• Data shown:

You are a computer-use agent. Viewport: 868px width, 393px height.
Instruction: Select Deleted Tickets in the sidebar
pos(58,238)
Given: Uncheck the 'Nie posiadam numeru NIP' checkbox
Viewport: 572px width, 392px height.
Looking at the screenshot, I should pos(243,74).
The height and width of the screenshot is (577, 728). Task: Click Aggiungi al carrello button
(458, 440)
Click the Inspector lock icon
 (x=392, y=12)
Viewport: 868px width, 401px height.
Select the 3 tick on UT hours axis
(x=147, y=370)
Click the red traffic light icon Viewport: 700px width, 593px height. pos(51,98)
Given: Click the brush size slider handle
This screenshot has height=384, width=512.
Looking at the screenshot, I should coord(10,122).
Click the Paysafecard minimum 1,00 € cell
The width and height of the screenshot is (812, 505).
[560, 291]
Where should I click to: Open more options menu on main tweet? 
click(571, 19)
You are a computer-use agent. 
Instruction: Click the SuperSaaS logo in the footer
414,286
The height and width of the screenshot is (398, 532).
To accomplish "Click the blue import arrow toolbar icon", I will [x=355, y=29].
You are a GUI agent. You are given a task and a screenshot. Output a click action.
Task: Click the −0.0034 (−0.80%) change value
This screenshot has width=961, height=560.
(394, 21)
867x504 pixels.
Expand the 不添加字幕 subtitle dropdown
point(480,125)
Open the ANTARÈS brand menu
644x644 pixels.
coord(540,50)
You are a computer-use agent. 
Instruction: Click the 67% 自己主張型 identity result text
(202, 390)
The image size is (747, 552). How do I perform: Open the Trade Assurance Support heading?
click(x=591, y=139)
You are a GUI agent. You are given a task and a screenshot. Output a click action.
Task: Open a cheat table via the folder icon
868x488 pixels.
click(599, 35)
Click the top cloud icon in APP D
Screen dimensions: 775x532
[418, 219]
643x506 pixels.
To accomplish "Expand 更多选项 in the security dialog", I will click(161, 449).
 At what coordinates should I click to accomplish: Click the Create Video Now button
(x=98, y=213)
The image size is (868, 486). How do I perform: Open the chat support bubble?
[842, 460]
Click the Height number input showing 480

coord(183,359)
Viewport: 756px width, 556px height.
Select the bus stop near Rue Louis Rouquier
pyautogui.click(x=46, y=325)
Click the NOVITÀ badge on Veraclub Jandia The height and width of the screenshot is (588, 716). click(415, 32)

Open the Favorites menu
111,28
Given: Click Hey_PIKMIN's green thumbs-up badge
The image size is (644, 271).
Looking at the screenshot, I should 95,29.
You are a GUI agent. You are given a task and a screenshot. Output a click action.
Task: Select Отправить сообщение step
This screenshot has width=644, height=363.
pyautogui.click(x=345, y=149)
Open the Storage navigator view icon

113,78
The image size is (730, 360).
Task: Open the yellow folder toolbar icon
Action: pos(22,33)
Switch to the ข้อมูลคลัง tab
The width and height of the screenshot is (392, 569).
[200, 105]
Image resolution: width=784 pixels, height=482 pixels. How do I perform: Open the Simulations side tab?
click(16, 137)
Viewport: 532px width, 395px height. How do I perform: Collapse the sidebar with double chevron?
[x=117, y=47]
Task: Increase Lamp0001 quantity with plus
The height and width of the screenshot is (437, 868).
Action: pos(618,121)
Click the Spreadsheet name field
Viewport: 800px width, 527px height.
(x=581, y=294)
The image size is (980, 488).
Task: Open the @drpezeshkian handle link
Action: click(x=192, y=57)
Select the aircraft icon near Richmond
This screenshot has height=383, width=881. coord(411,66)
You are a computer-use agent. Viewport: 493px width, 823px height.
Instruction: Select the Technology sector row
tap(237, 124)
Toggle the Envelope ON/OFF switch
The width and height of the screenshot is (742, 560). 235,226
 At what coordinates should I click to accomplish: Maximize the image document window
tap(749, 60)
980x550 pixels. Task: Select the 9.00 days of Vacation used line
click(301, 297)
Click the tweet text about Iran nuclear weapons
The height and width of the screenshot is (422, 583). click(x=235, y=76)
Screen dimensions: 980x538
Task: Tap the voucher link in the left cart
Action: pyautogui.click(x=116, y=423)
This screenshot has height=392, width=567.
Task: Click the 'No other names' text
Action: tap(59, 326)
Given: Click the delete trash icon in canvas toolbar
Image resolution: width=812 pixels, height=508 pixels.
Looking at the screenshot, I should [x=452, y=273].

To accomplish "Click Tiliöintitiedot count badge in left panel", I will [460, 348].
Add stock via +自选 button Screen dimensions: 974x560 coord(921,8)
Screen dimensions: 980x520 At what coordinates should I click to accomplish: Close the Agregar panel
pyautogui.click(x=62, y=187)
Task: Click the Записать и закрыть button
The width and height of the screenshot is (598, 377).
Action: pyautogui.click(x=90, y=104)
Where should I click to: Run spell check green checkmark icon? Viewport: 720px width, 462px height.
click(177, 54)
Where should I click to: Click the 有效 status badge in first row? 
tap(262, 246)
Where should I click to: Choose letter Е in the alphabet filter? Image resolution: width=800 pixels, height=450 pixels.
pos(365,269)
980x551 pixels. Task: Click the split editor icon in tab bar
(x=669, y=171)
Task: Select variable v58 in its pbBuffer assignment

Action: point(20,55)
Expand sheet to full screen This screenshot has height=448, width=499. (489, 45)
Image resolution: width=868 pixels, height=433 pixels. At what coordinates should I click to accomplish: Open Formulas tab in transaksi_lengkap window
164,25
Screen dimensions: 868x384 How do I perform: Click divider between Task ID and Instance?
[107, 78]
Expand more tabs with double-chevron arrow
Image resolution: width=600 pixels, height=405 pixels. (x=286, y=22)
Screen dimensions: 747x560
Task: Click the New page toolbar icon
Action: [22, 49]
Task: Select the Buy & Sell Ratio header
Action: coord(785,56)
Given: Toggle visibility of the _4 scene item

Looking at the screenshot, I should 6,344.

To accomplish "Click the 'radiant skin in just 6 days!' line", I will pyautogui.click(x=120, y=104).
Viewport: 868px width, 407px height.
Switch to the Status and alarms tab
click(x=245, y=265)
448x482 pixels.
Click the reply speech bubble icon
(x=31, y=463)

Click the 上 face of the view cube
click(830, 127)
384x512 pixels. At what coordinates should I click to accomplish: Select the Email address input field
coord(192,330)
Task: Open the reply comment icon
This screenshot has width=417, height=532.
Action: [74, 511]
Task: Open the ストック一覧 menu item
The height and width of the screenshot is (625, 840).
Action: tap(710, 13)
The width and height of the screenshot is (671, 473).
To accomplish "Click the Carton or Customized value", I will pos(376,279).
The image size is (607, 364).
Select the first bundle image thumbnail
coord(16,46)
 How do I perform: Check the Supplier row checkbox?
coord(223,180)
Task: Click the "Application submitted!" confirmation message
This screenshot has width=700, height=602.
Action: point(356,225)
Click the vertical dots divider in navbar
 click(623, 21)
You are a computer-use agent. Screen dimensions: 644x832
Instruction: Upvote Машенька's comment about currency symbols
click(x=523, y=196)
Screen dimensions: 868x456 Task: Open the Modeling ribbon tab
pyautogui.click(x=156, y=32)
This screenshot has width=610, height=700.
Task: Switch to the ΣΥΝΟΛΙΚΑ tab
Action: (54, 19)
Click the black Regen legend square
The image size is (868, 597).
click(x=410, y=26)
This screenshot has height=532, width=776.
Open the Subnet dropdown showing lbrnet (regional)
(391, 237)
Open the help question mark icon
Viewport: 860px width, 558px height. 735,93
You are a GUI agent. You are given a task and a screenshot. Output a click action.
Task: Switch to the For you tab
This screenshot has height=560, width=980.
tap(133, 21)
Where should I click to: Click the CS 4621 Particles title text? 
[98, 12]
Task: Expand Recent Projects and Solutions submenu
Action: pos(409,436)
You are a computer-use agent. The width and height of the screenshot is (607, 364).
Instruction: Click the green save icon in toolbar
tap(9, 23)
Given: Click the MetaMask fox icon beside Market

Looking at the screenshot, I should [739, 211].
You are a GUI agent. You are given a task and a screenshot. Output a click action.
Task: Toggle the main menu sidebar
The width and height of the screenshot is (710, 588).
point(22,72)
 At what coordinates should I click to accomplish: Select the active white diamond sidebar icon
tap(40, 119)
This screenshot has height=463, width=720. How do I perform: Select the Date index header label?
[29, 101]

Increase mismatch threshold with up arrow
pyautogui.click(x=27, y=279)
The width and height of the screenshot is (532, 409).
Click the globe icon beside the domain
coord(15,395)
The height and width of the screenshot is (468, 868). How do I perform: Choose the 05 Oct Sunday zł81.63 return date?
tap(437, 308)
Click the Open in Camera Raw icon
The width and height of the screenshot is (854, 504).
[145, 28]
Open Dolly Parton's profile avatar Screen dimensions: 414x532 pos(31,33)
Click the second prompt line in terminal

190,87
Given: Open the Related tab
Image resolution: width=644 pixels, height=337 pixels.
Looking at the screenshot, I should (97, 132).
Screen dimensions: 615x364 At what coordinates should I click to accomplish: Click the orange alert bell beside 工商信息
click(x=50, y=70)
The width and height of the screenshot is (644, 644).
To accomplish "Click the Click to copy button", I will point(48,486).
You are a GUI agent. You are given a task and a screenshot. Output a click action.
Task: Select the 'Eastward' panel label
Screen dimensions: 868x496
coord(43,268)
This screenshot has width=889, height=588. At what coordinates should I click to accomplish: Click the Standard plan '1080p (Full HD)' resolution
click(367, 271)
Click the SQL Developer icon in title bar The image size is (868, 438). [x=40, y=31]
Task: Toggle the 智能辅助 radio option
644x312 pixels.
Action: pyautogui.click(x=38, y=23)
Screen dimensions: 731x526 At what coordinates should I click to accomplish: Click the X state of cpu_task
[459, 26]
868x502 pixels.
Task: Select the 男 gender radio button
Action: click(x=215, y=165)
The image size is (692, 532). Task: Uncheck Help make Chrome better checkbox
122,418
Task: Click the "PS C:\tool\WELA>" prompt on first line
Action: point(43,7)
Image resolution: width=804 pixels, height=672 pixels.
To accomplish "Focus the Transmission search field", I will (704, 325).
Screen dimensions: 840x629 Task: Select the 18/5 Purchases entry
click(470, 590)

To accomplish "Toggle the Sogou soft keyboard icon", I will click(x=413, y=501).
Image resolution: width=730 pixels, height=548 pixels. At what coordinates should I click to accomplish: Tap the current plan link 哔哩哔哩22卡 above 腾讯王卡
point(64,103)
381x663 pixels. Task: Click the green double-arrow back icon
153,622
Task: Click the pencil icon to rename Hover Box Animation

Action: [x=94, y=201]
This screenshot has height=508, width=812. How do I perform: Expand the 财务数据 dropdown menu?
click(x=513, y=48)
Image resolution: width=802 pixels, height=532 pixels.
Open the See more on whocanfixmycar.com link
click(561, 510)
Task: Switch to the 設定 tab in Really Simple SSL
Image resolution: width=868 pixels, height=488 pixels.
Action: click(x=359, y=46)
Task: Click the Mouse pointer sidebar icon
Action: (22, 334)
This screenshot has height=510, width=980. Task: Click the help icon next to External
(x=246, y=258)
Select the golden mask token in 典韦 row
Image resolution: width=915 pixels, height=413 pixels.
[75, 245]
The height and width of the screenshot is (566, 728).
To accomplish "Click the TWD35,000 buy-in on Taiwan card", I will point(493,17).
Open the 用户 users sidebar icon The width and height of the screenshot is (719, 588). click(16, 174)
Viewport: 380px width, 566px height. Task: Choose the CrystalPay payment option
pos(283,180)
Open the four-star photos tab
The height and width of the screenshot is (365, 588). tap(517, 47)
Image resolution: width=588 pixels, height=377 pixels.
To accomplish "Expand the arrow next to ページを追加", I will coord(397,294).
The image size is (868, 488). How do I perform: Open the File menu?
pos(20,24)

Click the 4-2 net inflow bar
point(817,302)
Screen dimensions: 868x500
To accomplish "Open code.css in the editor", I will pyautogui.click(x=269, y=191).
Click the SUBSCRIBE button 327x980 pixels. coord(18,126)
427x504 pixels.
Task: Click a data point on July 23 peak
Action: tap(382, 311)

• Task to carry out:
Go through the records. Copy each line where "will" appears.

• Reply:
To accomplish "Click the blue import arrow toolbar icon", I will [x=355, y=29].
To accomplish "Expand 更多选项 in the security dialog", I will click(161, 449).
To accomplish "Click Tiliöintitiedot count badge in left panel", I will [460, 348].
To accomplish "Click the 'radiant skin in just 6 days!' line", I will pyautogui.click(x=120, y=104).
To accomplish "Click the Carton or Customized value", I will pos(376,279).
To accomplish "Click the Click to copy button", I will point(48,486).
To accomplish "Focus the Transmission search field", I will (704, 325).
To accomplish "Toggle the Sogou soft keyboard icon", I will click(x=413, y=501).
To accomplish "Click the TWD35,000 buy-in on Taiwan card", I will point(493,17).
To accomplish "Expand the arrow next to ページを追加", I will coord(397,294).
To accomplish "Open code.css in the editor", I will pyautogui.click(x=269, y=191).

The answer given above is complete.